• DATA EXCERPTS
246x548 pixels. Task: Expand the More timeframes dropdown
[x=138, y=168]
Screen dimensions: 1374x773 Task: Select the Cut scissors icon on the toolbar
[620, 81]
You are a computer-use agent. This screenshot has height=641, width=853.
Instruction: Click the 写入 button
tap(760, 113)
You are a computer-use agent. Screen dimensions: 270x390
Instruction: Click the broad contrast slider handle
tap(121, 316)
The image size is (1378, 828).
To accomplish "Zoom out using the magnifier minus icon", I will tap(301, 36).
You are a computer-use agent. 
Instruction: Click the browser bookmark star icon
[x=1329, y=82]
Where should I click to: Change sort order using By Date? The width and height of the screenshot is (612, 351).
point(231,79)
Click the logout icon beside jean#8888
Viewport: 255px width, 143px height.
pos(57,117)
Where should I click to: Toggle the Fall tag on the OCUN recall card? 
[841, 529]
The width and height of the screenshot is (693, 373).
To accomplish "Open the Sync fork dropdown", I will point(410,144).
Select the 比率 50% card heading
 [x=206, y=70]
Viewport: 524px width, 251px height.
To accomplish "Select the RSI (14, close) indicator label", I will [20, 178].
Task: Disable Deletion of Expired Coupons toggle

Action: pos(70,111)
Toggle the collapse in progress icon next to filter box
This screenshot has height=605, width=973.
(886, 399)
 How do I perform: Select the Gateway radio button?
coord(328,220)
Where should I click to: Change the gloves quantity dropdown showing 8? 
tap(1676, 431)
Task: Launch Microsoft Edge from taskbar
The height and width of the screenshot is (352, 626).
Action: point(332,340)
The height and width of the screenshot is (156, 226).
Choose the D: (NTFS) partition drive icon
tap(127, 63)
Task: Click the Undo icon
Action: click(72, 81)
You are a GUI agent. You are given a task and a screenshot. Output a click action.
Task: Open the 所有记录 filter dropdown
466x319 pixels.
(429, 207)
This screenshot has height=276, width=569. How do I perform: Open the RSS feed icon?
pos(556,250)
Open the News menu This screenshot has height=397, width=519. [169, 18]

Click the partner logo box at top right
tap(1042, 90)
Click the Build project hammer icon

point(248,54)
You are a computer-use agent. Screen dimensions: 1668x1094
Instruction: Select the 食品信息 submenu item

• DESCRIPTION OF THE TASK
Reproduce verbatim every line from the first line of the entries through the line containing "will tap(301, 36).", inclusive.

• SOLVED PROBLEM
246x548 pixels. Task: Expand the More timeframes dropdown
[x=138, y=168]
Screen dimensions: 1374x773 Task: Select the Cut scissors icon on the toolbar
[620, 81]
You are a computer-use agent. This screenshot has height=641, width=853.
Instruction: Click the 写入 button
tap(760, 113)
You are a computer-use agent. Screen dimensions: 270x390
Instruction: Click the broad contrast slider handle
tap(121, 316)
The image size is (1378, 828).
To accomplish "Zoom out using the magnifier minus icon", I will tap(301, 36).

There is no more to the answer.